Sokakları dinselleşen, beyinleri türbanlanan, okulları imamhatipleşen insanlar da, dönüp “Açıkladığınız bu rakamlar halkın her geçen yıl daha da yoksullaştığını kanıtlamaz mı? Bununla övünülür mü?” diye sormuyor, soramıyor.

Türkiye’de milyonlar aç, milyonlar bir avuç kömüre muhtaç!

İşte o tablo:

***

İki kaynaktan söz ederek bitireyim.

Bu yazıyı yazarken bana ilham veren bir kitap. “Mülksüzleştirmenin Yönetimi” adlı kitap, “2000’lerde Türkiye’de Devlet ve Kamu Yönetimi” alt başlığını taşıyor. Türkiye ve Orta Doğu Amme İdaresi Enstitüsü’nde akademik çalışmalarını sürdüren Ayşegül Sabuktay’ın bir verimi olan ve NotaBene Yayınları etiketiyle yayınlanan bu kitap, AKP iktidarında “mülksüzleştirme yoluyla yoksullaştırmayı” ve “mülksüzleştirme yoluyla sermaye birikimini” rakamlarla, tablolarla gözler önüne seriyor.
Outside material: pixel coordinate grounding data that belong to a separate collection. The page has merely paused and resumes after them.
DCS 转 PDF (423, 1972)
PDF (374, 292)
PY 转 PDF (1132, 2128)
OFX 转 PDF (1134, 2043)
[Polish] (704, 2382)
Mutlaka göz atmanızı önerdiğim bir başka kaynak ise bir internet sitesi. Bu site, sermaye-iktidar ilişkileri üzerine kolektif veri derleme ve haritalama çalışması.

www.mulksuzlestirme.org adresinden inceleyebileceğiniz ve son derece ilginç ilişki ağlarını görebileceğiniz görsel bir platform.

Kolektif bir çalışma olan bu site, “Devlet kurumları ile şirketler arasında müşterek varlıklarımızı elimizden alan ne tür ortaklıklar kuruluyor?” sorusuna yanıt veriliyor. Ve sermayenin mülksüzleştirme tarihine çeşitli notlar düşüyor.

***

Tarihsel sorumluluğumuz ve zorunluluğumuz bellidir: Mülksüzleştirenleri mülksüzleştireceğiz!